Amedeo Quondam e Michele Rak, nella loro edizione delle Lettere dal Regno ad Antonio Magliabechi (1979), ci informano che l’autore della lettera era un mercante francese che si occupava del traffico librario tra Napoli, Livorno e Firenze e che tra il 1693-1694 dovette prolungare la sua permanenza a Napoli per risolvere alcune complicazioni nei rapporti con la burocrazia napoletana. Gilles De Gastines non risparmia considerazioni negative sul Regno borbonico scrivendo: “in questo paese non si trova candidezza e la maggior parte della gente non trattano che con doppiezza”. Quasi certamente quando scrive questi teroni non si riferisce ai napoletani in genere, ma, come suggeriscono i due curatori, il riferimento potrebbe essere a personaggi che appartengono a vario titolo ad aggregazioni di potere della città partenopea. E appare in modo chiaro che il riferimento a questi signori ha una connotazione dispregiativa (d’altronde volevano estrometterlo da un negozio). Il GDLI riporta questa unica attestazione a supporto di terrone con il significato di ‘proprietario terriero’ (dedicando un’entrata a questo significato, oltre a quella di terrone con il significato di ‘abitante del sud Italia’) ma, così come affermato appena sopra, a una lettura più attenta l’occorrenza potrebbe avere un significato diverso da quello riportato a lemma.

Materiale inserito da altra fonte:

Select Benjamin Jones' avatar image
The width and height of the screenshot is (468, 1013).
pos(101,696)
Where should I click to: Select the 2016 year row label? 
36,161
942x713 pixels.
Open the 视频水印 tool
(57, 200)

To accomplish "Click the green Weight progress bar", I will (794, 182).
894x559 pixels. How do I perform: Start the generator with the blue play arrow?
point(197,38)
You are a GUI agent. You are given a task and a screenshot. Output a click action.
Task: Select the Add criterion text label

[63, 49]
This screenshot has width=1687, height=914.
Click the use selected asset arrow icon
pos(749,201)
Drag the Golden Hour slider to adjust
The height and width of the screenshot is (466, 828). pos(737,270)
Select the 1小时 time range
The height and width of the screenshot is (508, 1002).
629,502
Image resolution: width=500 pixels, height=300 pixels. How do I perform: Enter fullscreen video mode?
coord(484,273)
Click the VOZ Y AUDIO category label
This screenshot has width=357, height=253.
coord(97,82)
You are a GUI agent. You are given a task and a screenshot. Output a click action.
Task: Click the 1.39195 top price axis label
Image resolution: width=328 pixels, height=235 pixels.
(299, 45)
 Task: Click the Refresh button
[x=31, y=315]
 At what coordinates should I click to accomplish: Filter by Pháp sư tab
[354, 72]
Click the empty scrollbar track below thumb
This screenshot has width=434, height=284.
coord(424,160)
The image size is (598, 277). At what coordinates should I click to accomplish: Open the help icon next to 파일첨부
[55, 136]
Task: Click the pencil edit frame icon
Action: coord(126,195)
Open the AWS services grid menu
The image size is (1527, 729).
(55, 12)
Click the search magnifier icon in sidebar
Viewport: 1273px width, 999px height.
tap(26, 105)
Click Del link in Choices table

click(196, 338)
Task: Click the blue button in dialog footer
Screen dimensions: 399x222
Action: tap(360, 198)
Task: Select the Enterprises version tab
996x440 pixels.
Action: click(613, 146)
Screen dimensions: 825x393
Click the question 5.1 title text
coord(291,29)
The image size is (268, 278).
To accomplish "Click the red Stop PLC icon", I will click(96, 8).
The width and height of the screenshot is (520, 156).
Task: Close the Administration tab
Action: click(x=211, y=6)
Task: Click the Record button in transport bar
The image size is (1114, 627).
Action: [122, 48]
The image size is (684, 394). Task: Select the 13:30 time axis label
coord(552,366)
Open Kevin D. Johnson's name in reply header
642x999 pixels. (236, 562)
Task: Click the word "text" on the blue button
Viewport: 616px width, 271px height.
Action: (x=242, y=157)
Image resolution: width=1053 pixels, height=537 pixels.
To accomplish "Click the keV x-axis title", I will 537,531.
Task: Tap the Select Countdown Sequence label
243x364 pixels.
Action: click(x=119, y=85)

Tutti questi indizi possono avvalorare l’ipotesi che l’origine della parola terrone sia molto antica vista la sua presenza (con significati diversi ma simili) in italiano e in francese, spagnolo e anche portoghese.

È certamente un derivato di terra che, indicando in prima istanza un ‘cumulo di terra derivante dall’aratura’, venne probabilmente usato in seguito come nome per i contadini, fino a divenire un cognome. E l’uso di terrone, in quanto contadino, con valore dispregiativo, si affiancherebbe a parole come villano e cafone.

Col passare del tempo la parola sembra che abbia perso, almeno nell’area settentrionale dell’Italia, il significato di ‘cumulo di terra’, ‘zolla’ per polarizzarsi sul senso di ‘colui che zappa la terra’ (probabilmente per analogia con altri sostantivi terminanti in -one, come accattone, bacchettone, chiacchierone, dormiglione, fannullone, imbroglione…). Nel sud Italia questa parola non risulta attestata nell’uso.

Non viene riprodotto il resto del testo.